→ TRY IT
Locate each line in the records containing "phone". Copy it.

══ DATA SHOWN ══

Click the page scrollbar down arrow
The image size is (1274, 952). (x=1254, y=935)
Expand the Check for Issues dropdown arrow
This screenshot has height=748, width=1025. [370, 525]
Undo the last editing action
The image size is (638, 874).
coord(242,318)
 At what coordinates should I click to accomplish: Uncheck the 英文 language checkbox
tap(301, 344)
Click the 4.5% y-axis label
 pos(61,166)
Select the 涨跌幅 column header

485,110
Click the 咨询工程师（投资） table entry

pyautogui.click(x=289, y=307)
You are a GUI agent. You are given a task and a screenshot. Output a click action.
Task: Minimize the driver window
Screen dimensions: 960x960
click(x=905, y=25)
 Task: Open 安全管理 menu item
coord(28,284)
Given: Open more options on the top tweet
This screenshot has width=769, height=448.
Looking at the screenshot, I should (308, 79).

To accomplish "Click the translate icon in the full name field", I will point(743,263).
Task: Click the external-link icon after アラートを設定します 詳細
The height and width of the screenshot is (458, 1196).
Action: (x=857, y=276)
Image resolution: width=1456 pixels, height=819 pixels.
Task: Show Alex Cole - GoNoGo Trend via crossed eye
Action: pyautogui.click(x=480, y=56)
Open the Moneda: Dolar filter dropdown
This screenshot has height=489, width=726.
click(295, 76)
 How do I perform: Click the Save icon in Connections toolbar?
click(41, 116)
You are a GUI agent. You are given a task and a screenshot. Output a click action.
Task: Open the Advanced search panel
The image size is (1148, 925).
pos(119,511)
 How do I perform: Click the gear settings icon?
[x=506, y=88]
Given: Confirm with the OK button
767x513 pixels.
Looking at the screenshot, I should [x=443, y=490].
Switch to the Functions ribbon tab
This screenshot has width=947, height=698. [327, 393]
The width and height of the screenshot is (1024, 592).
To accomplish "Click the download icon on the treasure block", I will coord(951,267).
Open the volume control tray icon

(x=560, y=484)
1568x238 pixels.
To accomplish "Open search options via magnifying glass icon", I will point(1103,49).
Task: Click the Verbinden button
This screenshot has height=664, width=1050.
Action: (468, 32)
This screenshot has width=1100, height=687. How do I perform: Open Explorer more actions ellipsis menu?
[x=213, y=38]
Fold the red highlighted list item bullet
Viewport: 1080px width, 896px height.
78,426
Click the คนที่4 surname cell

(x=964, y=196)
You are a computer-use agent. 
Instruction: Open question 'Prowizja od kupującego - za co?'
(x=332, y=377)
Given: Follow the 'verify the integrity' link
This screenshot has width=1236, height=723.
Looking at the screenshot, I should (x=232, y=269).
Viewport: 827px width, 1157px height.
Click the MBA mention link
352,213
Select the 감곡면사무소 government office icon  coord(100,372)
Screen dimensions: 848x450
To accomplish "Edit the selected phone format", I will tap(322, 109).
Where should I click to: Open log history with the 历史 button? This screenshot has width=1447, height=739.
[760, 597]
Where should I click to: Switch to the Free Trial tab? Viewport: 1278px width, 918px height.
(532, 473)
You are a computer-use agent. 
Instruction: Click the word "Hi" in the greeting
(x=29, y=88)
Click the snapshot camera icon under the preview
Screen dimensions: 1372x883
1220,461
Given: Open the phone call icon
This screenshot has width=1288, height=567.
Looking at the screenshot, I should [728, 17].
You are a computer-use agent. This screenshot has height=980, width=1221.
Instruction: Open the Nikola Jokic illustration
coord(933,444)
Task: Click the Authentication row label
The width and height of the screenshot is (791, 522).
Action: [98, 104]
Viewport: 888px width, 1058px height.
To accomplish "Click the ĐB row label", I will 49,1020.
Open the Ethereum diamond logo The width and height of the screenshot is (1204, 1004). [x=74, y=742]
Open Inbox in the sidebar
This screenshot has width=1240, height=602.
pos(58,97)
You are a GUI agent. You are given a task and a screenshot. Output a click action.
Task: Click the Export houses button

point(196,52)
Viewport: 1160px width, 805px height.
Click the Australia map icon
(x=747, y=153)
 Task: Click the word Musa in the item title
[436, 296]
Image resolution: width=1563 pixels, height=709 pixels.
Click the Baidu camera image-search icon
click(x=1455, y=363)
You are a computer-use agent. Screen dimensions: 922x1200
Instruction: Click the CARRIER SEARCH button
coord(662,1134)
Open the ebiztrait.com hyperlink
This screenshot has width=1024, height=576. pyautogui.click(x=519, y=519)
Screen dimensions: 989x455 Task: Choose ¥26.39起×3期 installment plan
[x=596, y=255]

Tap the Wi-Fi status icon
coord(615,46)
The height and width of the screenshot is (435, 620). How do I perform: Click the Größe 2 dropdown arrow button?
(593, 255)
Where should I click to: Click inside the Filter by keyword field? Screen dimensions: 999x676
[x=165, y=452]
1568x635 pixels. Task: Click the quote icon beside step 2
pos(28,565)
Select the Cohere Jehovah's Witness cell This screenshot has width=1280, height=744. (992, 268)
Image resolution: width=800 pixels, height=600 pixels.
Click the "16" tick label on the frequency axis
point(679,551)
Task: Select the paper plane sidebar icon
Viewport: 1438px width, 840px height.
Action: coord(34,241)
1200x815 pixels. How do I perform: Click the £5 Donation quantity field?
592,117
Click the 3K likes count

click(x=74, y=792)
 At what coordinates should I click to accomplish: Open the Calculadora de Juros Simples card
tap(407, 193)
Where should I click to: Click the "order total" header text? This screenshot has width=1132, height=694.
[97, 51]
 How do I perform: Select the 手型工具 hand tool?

═══

→ FINAL ANSWER
To accomplish "Edit the selected phone format", I will tap(322, 109).
Given: Open the phone call icon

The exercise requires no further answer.